Since times immemorial, humans have been touting themselves superior to the animal kingdom, only to be proved wrong. Scientists have found evidence contrary to the deception that humans are smarter than rest of the animal kingdom.
"For millennia, all kinds of authorities - from religion to eminent scholars - have been repeating the same idea ad nauseam, that humans are exceptional by virtue that they are the smartest in the animal kingdom," said Dr Arthur Saniotis, from University of Adelaide's School of Medical Sciences.
"However, science tells us that animals can have cognitive faculties that are superior to human beings," said Saniotis.
The Agriculture Revolution that dates back to some 10,000 years ago had resulted into this belief that humans have superior intelligence. Back then, humans had started producing cereals and domesticating animals.
This gained momentum with the development of organised religion, which viewed human beings as the top species in creation, researchers said.
"The belief of human cognitive superiority became entrenched in human philosophy and sciences. Even Aristotle, probably the most influential of all thinkers, argued that humans were superior to other animals due to our exclusive ability to reason," Saniotis said.
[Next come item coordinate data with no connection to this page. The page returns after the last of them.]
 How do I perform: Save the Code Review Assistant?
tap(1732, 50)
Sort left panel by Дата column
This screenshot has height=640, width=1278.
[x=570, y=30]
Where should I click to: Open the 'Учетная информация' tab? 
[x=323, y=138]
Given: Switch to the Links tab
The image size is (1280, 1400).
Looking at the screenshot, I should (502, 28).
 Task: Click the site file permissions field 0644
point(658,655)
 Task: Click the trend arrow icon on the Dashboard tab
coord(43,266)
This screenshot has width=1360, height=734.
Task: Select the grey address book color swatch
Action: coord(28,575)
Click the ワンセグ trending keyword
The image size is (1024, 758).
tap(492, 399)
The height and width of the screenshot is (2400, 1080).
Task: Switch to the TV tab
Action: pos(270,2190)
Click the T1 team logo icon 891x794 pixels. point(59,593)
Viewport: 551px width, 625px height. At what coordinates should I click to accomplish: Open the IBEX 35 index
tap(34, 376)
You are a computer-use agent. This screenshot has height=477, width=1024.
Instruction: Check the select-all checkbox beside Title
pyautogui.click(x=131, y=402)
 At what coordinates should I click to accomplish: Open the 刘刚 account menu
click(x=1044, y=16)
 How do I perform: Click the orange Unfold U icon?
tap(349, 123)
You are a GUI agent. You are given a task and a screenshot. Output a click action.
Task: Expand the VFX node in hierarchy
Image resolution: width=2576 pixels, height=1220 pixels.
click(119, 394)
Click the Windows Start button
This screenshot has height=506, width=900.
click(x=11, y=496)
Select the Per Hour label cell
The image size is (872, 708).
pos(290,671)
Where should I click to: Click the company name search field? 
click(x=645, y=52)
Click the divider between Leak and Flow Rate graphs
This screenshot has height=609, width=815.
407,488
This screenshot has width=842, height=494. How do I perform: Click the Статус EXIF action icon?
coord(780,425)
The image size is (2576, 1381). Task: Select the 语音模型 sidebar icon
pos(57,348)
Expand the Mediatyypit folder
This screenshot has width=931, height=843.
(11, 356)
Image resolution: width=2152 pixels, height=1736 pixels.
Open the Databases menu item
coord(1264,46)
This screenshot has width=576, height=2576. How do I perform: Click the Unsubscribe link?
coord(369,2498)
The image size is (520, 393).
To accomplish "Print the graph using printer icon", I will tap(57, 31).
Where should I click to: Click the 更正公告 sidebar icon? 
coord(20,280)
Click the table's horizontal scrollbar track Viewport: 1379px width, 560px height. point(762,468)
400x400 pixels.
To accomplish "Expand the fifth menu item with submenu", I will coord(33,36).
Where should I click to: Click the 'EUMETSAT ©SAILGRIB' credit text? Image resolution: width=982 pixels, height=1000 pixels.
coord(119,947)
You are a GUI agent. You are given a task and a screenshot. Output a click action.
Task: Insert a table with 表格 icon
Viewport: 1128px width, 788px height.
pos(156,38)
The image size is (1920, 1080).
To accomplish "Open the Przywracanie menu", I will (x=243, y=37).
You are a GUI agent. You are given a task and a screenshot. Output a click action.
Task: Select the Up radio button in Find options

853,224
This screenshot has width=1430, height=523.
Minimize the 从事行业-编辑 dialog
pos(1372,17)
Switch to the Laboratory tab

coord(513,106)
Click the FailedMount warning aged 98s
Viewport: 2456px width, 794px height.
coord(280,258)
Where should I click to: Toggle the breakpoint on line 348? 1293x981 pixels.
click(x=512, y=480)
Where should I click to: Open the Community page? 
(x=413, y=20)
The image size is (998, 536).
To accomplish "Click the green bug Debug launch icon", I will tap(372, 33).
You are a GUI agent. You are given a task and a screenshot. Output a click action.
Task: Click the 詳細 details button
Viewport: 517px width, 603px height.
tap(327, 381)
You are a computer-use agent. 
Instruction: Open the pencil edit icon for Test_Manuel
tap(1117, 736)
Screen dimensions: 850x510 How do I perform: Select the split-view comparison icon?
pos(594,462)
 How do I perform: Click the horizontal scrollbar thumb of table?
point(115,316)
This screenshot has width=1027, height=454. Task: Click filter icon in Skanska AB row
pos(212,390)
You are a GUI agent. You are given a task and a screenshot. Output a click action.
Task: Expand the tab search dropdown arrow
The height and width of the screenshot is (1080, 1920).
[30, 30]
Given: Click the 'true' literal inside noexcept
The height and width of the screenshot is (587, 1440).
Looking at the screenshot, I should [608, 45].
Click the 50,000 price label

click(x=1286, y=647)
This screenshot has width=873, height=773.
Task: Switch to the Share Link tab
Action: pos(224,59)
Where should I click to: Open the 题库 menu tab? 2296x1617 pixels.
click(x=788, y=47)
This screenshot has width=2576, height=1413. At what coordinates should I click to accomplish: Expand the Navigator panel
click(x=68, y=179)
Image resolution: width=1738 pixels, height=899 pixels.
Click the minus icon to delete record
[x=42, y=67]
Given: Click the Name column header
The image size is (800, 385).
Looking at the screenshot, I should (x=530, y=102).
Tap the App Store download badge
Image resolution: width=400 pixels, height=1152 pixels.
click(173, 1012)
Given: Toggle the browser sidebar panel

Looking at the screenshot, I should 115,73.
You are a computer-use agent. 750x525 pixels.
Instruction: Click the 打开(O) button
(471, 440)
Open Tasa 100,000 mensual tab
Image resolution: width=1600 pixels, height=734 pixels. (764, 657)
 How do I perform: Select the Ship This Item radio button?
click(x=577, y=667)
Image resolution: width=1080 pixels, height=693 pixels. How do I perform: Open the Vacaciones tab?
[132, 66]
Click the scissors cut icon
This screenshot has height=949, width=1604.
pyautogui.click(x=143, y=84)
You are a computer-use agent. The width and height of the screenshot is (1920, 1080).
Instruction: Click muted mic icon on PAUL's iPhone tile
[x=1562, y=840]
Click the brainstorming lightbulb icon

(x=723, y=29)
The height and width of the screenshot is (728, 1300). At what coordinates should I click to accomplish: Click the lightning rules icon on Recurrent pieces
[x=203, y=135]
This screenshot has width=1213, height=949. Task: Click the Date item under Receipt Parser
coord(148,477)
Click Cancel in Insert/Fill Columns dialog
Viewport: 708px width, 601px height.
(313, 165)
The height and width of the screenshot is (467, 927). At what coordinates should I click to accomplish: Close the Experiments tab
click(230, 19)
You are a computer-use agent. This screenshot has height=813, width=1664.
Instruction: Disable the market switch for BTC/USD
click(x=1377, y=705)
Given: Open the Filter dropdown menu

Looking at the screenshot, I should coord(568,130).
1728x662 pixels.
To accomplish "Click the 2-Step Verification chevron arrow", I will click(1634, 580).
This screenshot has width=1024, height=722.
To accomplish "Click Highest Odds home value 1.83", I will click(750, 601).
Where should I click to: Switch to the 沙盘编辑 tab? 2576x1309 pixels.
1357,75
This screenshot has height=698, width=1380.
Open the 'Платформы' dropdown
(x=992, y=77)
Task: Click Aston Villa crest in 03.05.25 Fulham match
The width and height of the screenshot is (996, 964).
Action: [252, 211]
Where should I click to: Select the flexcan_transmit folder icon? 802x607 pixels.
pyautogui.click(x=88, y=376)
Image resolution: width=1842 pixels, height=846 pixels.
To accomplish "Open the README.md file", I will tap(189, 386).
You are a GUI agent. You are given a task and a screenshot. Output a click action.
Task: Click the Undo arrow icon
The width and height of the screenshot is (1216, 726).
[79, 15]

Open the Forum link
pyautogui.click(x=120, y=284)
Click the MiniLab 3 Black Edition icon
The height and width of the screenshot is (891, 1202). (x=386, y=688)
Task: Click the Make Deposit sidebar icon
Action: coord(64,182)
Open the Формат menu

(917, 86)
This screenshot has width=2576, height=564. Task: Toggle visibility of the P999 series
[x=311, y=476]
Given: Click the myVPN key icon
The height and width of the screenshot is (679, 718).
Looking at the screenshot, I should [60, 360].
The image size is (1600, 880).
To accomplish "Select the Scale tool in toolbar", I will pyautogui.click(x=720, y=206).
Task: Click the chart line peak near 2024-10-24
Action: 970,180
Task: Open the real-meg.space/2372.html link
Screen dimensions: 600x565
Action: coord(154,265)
Professor Maciej Henneberg said animals often possess different abilities that are misunderstood by humans. "The fact that they may not understand us, while we do not understand them, does not mean our 'intelligences' are at different levels, they are just of different kinds," Henneberg said.
"Animals offer different kinds of intelligences which have been under-rated due to humans' fixation on language and technology. These include social and kin aesthetic intelligence.
"Some mammals, like gibbons, can produce a large number of varied sounds - over 20 different sounds with clearly different meanings that allow these arboreal primates to communicate across tropical forest canopy. The fact that they do not build houses is irrelevant to the gibbons," Henneberg said.